The fan and industry buzz surrounding the World
Baseball Classic, and the economic metrics of the
tournament, are in two very different places.
Others, however, aren’t so sure. Bernie Williams, playing on the Puerto Rican team, publicly acknowledged last week that he’s not physically ready for the tournament. Plenty of other players, including the New York Mets’ Billy Wagner, cited the same concerns as their reason not to play.

And Scott Boras, agent to several key players in the tournament, including Alex Rodriguez and Johnny Damon, said interest would be heightened by a move toward hockey’s model, in which the NHL suspends its season every four years to encourage player participation in the Winter Olympics.

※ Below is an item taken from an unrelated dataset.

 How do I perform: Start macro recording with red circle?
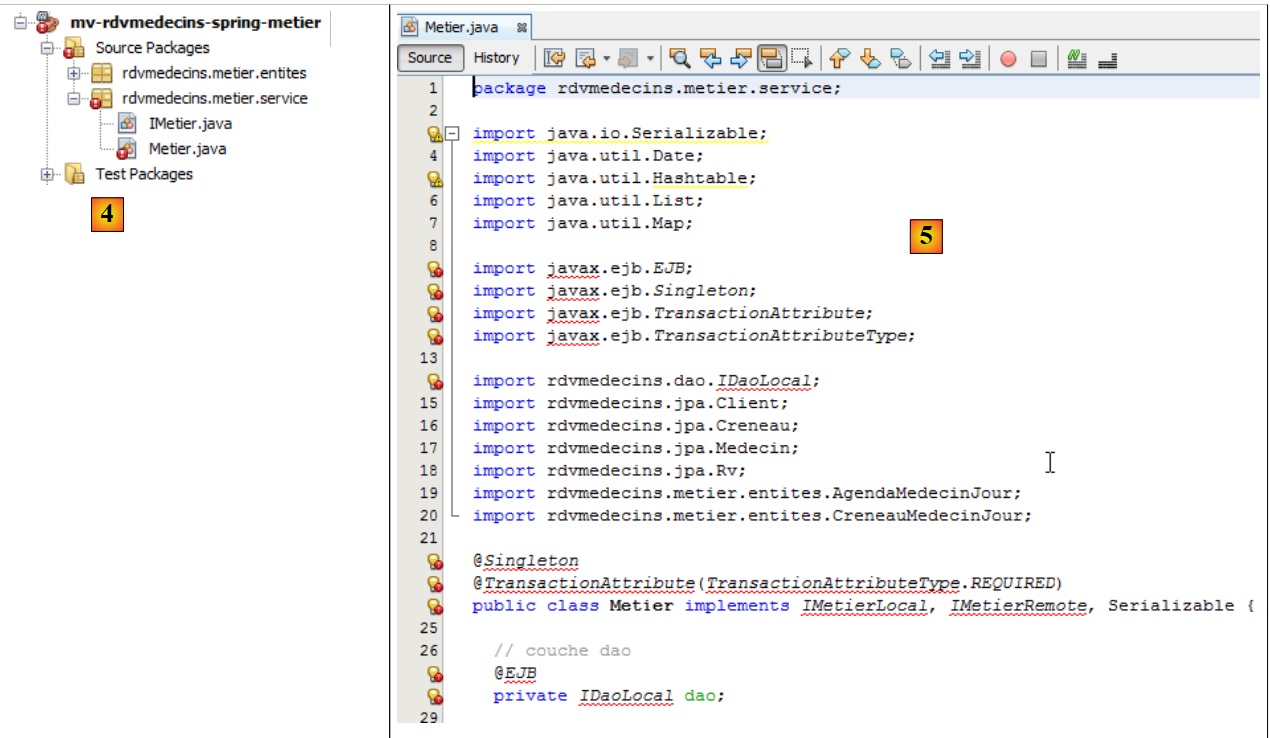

“In effect, the sport has created its own baseball Olympics, a really excellent platform to grow the game,” Boras said. “So why not do this midseason when you have better game conditions [and] players prepared to compete at the absolute highest possible level?”

November was also strongly considered, but Archey said the crowded domestic sports calendar, led by the NFL, provides a significant obstacle. It’s a somewhat odd stance considering that the international interest generated by the WBC is ultimately far more important than what happens in America. But Archey said minimizing any potential conflicts was critical.

“There’s just a glut of sports in November,” he said, citing pro and college football, the end of the NASCAR season and the start of the NBA season. “It simply wouldn’t have worked from a baseball standpoint.”

The question of domestic viewership, however, is decidedly unsettled. ESPN officials remain tight-lipped about their ratings expectations. But given that just 20 of 39 WBC games will start in U.S. East Coast prime-time windows and just 16 games will reach the primary ESPN or ESPN2 channels, ESPN’s typical cable ratings of 1s and low 2s for its “Sunday Night Baseball” telecasts may prove a somewhat reliable, if ambitious, barometer.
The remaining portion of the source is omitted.